The Amazon River seen from the sky - Credits : Wikipedia

A new study has exposed how deforestation, climate change and other factors could push the Amazon forest, the veritable lungs of the planet, past the point of no return. 

The world’s rainforests are receding, starting with the Amazon. According to a new study published in Science Advances, 17% of the Amazon forest has disappeared in the last 50 years. If this figure reaches 20%, the situation could be catastrophic. This is the warning of two researchers, Brazilian Carlos Nobre and American Thomas Lovejoy, who tasked themselves with concretely establishing the “tipping point”.
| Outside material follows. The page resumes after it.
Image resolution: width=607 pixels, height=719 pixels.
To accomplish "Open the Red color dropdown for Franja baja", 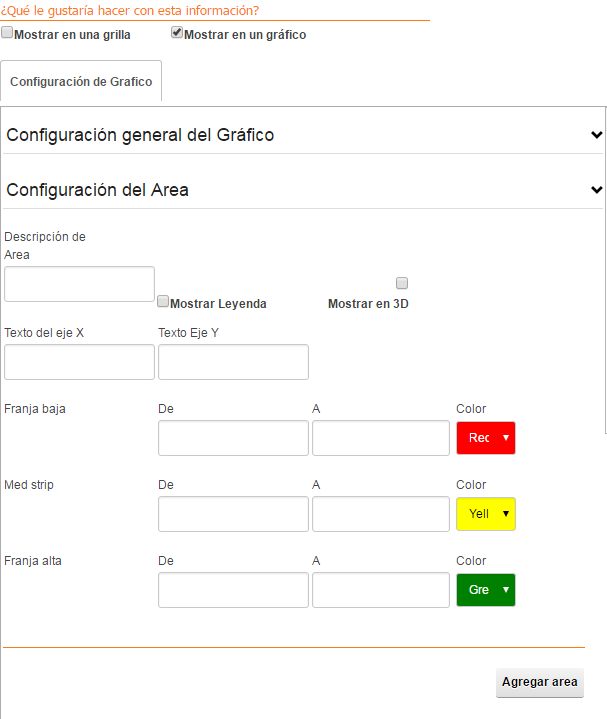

While deforestation and fire damage -which allow for human activities (mining, agriculture, energy and transport infrastructure) -pose imminent and serious risks for the tropical forest, these are not the only threats for the ecosystem. Climate change also plays a major role. Rising temperatures and decreasing rainfall have caused significant droughts (in 2005 and 2010, the Amazon suffered the worst droughts in the last hundred years). These droughts dry out the streams, decimating the fish population and causing forest fires, which significantly upsets the ecosystems.

Degradation of the water cycle also has a severe impact on the human population in South America. As well as housing 50 to 70% of the world’s biodiversity and being the largest river basin on the planet, this territory also houses 30 million people, the majority of whom live off the forest.